Supplied data:
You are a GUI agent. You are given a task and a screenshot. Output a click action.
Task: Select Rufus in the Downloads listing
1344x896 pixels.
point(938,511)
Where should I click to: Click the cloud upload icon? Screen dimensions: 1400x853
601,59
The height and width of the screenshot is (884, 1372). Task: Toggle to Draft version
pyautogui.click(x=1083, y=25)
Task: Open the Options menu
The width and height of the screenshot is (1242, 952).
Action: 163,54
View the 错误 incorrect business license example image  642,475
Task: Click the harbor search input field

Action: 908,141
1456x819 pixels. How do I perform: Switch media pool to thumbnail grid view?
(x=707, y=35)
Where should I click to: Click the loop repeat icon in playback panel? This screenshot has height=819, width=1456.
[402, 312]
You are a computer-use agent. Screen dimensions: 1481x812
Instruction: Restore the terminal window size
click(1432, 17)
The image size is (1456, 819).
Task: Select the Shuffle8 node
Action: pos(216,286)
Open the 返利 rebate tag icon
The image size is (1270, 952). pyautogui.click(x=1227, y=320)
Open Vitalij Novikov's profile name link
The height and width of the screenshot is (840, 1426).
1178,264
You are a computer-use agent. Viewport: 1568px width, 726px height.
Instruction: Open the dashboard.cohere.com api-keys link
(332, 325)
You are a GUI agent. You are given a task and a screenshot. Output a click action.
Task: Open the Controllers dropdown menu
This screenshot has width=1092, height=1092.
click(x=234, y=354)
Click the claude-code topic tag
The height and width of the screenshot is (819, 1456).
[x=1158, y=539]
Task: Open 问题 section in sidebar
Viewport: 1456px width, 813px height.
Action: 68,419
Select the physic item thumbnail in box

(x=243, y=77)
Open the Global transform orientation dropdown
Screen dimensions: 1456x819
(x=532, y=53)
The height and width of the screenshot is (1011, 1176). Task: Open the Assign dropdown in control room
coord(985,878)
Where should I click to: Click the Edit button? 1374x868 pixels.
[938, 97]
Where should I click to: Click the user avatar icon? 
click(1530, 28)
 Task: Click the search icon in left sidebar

What you are asked to do: Would you output the whole listing exactly as written?

Answer area:
You are a GUI agent. You are given a task and a screenshot. Output a click action.
Task: Select Rufus in the Downloads listing
1344x896 pixels.
point(938,511)
Where should I click to: Click the cloud upload icon? Screen dimensions: 1400x853
601,59
The height and width of the screenshot is (884, 1372). Task: Toggle to Draft version
pyautogui.click(x=1083, y=25)
Task: Open the Options menu
The width and height of the screenshot is (1242, 952).
Action: 163,54
View the 错误 incorrect business license example image  642,475
Task: Click the harbor search input field

Action: 908,141
1456x819 pixels. How do I perform: Switch media pool to thumbnail grid view?
(x=707, y=35)
Where should I click to: Click the loop repeat icon in playback panel? This screenshot has height=819, width=1456.
[402, 312]
You are a computer-use agent. Screen dimensions: 1481x812
Instruction: Restore the terminal window size
click(1432, 17)
The image size is (1456, 819).
Task: Select the Shuffle8 node
Action: pos(216,286)
Open the 返利 rebate tag icon
The image size is (1270, 952). pyautogui.click(x=1227, y=320)
Open Vitalij Novikov's profile name link
The height and width of the screenshot is (840, 1426).
1178,264
You are a computer-use agent. Viewport: 1568px width, 726px height.
Instruction: Open the dashboard.cohere.com api-keys link
(332, 325)
You are a GUI agent. You are given a task and a screenshot. Output a click action.
Task: Open the Controllers dropdown menu
This screenshot has width=1092, height=1092.
click(x=234, y=354)
Click the claude-code topic tag
The height and width of the screenshot is (819, 1456).
[x=1158, y=539]
Task: Open 问题 section in sidebar
Viewport: 1456px width, 813px height.
Action: 68,419
Select the physic item thumbnail in box

(x=243, y=77)
Open the Global transform orientation dropdown
Screen dimensions: 1456x819
(x=532, y=53)
The height and width of the screenshot is (1011, 1176). Task: Open the Assign dropdown in control room
coord(985,878)
Where should I click to: Click the Edit button? 1374x868 pixels.
[938, 97]
Where should I click to: Click the user avatar icon? 
click(1530, 28)
 Task: Click the search icon in left sidebar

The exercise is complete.